== Stated task ==
Please extend the forum thread about a wife who left her marriage, picking up right after its final sentence.
++++ Text shown ++++
# my wife left, ive realised my wrongs, but she wont listen



## aaronshort (Sep 25, 2017)

my wife of 2 years left me for a week, i didnt contact me for a week and i relaised that ive been controling and not listening to her and missed all the crys for help, i tryed to explin to her that i will do what ever i can to change, she then returned to say she is done, 
i reconise that ive been a controling figgure in her life so im not pushing her to do anything and trying to be lovng and co0perating with her but its hard to let her see that if shes given up and wont see me 
im giving her space and not calling or texting her and we have mutial friends that are going to talk to her and try to get her to give it another try, 

what should our friends say to her 
and what is my next move 

please help, i love her so much


----------



## samyeagar (May 14, 2012)

What is an example of this alleged "controlling" behaviour, and who told you it was controlling?


----------



## Ynot (Aug 26, 2014)

aaronshort said:


> my wife of 2 years left me for a week, i didnt contact me for a week and i relaised that ive been controling and not listening to her and missed all the crys for help, i tryed to explin to her that i will do what ever i can to change, she then returned to say she is done,
> i reconise that ive been a controling figgure in her life so im not pushing her to do anything and trying to be lovng and co0perating with her but its hard to let her see that if shes given up and wont see me
> im giving her space and not calling or texting her and we have mutial friends that are going to talk to her and try to get her to give it another try,
> 
> ...


Your next move should be to focus on your self and not worry about her. Actions speak louder than words. So start acting like a man and stop trying to control her outcome. She might see it, she might not. It isn't up to you. But acting one way for several years and suddenly (a week?) saying that you have changed is not very compelling. It may be too late for this relationship, but if you really recognize that you need to change, then change. In the future it will pay off for you.


----------



## uhtred (Jun 22, 2016)

You need to change for *your* sake. Maybe she will recognize that, maybe not. Unfortunately life doesn't come with ^z undo. Not all things can be reversed.


----------



## Marc878 (Aug 26, 2015)

Check your phone bill before you do anything else.


----------



## Evinrude58 (Jun 16, 2014)

If you chase her in any way she will run. Your only chance is to leave her completely alone to make up her own mind. Accept whatever she chooses because no logic or promises or natural disasters will change her mind.


----------



## Vinnydee (Jan 4, 2016)

First thing I learned is that if a woman says she does not love you anymore, it is over. The best you can hope for is that she comes back for the financial security. There are no do overs in life. You cannot undo whatever it was that you did. You are just not compatible and adults rarely change who they are. We may all try to change, but eventually our true nature comes back again. If I were you I would find someone else. I am very controlling alpha male, but I married an old fashioned submissive woman who wanted an alpha male to take care of. Compared to her father, I am a ***** cat and have never did anything she did not agree to. I just need to be in charge of all things I do in life. I think it is more that she lets me rahter than I force myself on her.  In any event I had lots of girlfriends and even an ex fiancé that it never worked out with. My wife was perfect for the type of man I am and we got engaged 3 weeks after we met. I did not have to see more. Married 45 years. So many marry thinking that their spouse will change. They don't. What you see is what you get and yet so many complain and divorce when their spouse did not change. I think everyone should live together for a year before marriage. Just dating does not expose the real you to your spouse to be. One of the things about monogamy that is not good is taking each other for granted and expecting your spouse to fulfill all of your needs and being disappointed when he cannot. The current marriage structure does not work well and yet no one complains. Would you board a plane that had a 50% chance of failing? We designed our own marriage and that is the reason why we are still together. We both had someone that could provide the needs we could not provide for each other. Luckily it was the same person.
++++ Data entries ++++
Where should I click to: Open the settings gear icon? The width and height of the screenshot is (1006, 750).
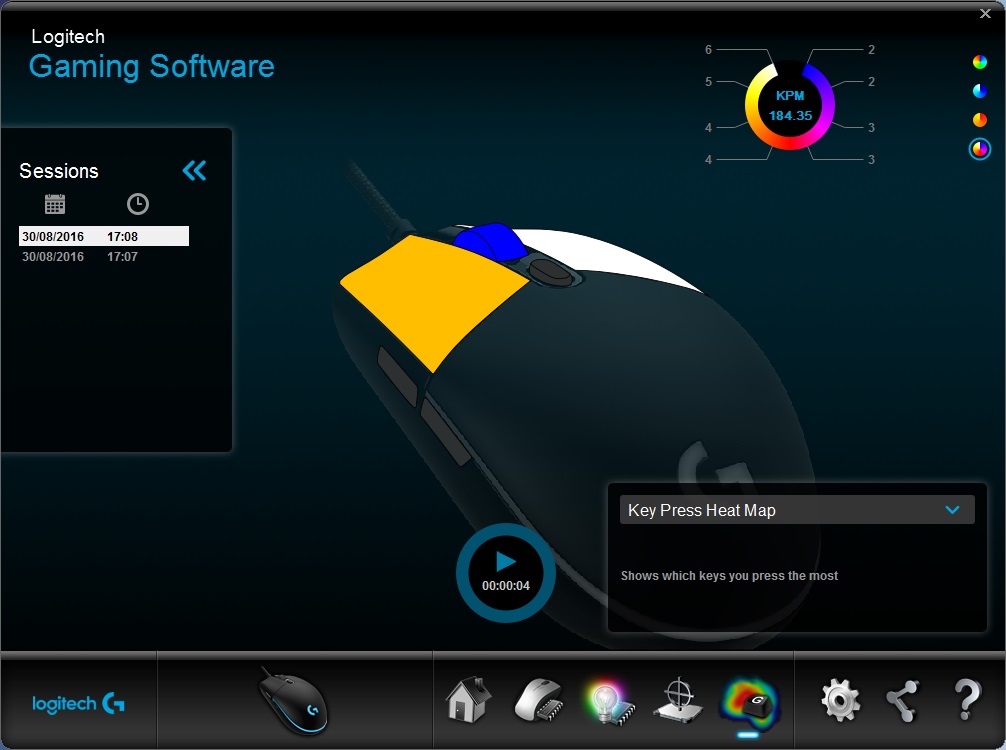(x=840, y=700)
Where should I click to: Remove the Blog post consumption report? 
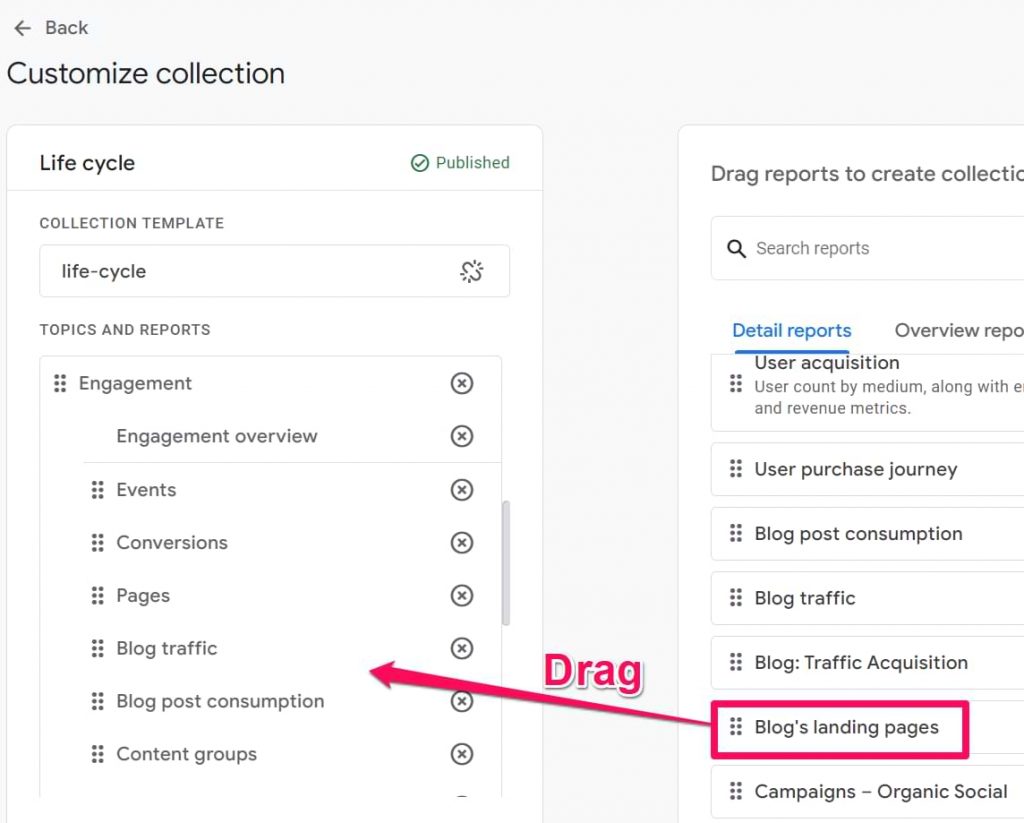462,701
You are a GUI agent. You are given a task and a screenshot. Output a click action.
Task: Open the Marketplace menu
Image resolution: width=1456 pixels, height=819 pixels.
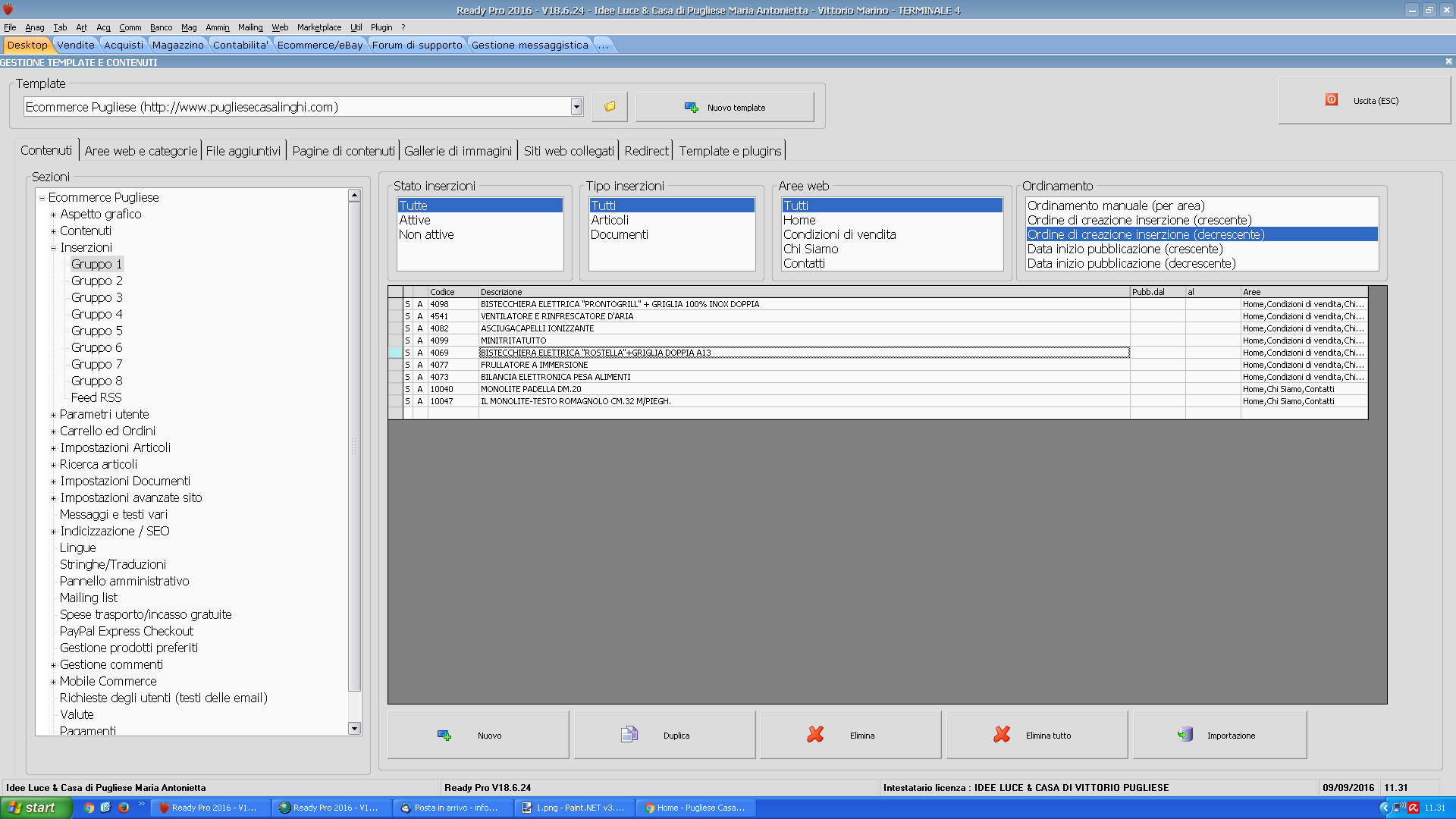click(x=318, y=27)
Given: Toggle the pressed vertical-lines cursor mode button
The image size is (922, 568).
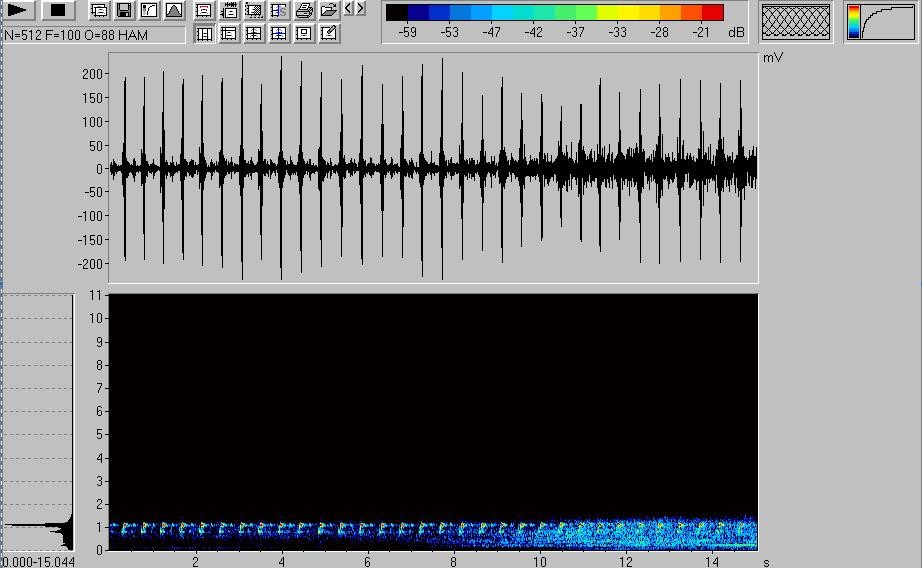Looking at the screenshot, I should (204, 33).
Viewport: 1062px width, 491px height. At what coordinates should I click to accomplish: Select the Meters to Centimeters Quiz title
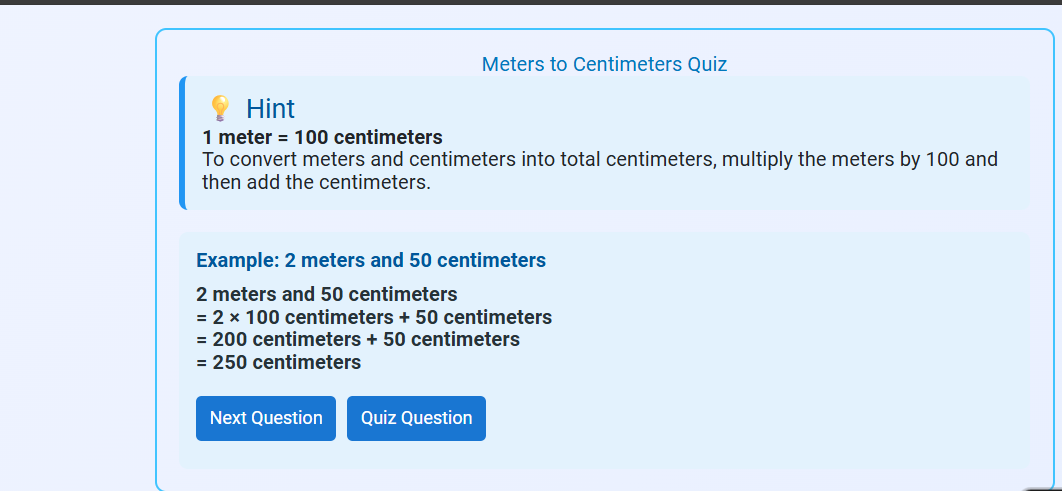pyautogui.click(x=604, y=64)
++++
++++ Data entries ++++
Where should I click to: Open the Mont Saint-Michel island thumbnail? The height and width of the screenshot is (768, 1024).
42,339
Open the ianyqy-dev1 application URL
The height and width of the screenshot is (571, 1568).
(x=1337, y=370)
++++
== Answer to this task ==
----------



## LaReine (Aug 14, 2017)

If you are asking friends to speak to her, you are still being controlling.

Let her go. She may come back to you, she may not.


Sent from my iPhone using Tapatalk


----------



## Blondilocks (Jul 4, 2013)

He must not be too concerned as he hasn't been back.


----------



## frusdil (Sep 5, 2013)

Define controlling.


----------



## SunCMars (Feb 29, 2016)

Blondilocks said:


> He must not be too concerned as he hasn't been back.


This damn posting of yours' demands a reply!

Let me get back to you in a few days. :smile2:

....................................................................................................


----------



## tailrider3 (Oct 22, 2016)

He might be reeling from the truth. OP... Everyone is right. Blubbering gets you nowhere and pressuring her makes it worse. Let her go and relax for now. As others have said you work on yourself and stick with it. Be honest with yourself too and fix your flaws if you can. Good luck.


----------



## Clark G (Sep 5, 2012)

My thoughts would be two fold - first look at yourself and start to be the man that you want to be for you and for her. If you are ready to grow as a man then it's time to perhaps let go of some old beliefs and behaviors. This will take some work but will help you from falling back into what she left for in the first place.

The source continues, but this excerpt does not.